(Data records)
********************
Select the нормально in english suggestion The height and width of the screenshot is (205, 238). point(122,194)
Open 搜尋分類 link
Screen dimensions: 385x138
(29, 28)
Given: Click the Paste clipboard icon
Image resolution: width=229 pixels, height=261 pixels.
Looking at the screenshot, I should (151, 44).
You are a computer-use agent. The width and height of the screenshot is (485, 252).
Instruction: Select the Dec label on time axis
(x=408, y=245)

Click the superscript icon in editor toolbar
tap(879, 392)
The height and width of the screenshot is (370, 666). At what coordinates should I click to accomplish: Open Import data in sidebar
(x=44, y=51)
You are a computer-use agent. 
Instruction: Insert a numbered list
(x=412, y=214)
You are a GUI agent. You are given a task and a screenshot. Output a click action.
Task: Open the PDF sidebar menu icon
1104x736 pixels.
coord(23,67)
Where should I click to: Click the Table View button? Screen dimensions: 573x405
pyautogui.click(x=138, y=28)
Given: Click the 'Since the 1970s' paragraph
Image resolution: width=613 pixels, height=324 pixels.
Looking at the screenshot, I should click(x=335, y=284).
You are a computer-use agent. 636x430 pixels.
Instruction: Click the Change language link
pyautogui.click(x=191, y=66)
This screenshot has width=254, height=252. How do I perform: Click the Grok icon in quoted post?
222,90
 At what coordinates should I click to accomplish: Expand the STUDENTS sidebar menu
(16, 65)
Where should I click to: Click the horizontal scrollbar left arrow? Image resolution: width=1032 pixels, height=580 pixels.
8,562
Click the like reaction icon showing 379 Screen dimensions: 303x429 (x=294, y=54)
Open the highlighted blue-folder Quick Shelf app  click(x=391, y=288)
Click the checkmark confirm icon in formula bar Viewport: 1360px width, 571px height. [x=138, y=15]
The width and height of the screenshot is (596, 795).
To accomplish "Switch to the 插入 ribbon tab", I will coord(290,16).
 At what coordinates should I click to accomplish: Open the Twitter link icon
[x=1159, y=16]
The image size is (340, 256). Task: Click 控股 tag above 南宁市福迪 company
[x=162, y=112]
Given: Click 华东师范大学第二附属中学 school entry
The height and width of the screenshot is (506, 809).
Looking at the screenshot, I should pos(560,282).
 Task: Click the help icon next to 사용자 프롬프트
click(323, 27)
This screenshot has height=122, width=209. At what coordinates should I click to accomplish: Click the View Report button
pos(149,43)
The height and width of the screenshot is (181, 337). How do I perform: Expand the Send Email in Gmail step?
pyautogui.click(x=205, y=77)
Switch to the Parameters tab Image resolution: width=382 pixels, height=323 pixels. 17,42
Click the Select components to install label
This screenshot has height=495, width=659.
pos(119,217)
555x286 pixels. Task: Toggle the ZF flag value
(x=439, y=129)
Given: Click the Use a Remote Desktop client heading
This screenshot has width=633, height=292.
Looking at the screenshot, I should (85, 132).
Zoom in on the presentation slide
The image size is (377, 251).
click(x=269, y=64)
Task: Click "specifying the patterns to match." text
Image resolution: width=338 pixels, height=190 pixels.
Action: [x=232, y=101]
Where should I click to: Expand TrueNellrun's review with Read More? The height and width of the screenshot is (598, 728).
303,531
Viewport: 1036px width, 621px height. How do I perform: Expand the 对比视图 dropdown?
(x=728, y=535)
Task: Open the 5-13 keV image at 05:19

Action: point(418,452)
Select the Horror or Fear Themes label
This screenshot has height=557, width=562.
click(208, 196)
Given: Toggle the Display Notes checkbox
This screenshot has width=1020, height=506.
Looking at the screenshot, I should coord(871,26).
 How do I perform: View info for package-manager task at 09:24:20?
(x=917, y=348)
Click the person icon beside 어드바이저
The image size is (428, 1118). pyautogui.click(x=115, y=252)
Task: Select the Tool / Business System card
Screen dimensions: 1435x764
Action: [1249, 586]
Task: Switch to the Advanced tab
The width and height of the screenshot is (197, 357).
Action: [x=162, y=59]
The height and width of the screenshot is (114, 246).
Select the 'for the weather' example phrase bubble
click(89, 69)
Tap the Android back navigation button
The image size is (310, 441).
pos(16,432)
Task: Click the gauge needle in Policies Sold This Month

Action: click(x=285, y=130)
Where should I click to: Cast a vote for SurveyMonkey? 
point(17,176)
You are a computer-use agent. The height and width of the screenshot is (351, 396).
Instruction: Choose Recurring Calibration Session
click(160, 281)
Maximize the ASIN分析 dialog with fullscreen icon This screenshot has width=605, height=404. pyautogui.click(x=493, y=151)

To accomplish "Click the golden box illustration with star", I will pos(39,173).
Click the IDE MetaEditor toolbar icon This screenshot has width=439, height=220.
********************
The problem — Among the entries above, copy exactly only the lines starting with the one containing "Instruction: Insert a numbered list" and going through the one containing "Open the highlighted", both ends included.

Response —
Instruction: Insert a numbered list
(x=412, y=214)
You are a GUI agent. You are given a task and a screenshot. Output a click action.
Task: Open the PDF sidebar menu icon
1104x736 pixels.
coord(23,67)
Where should I click to: Click the Table View button? Screen dimensions: 573x405
pyautogui.click(x=138, y=28)
Given: Click the 'Since the 1970s' paragraph
Image resolution: width=613 pixels, height=324 pixels.
Looking at the screenshot, I should click(x=335, y=284).
You are a computer-use agent. 636x430 pixels.
Instruction: Click the Change language link
pyautogui.click(x=191, y=66)
This screenshot has width=254, height=252. How do I perform: Click the Grok icon in quoted post?
222,90
 At what coordinates should I click to accomplish: Expand the STUDENTS sidebar menu
(16, 65)
Where should I click to: Click the horizontal scrollbar left arrow? Image resolution: width=1032 pixels, height=580 pixels.
8,562
Click the like reaction icon showing 379 Screen dimensions: 303x429 (x=294, y=54)
Open the highlighted blue-folder Quick Shelf app  click(x=391, y=288)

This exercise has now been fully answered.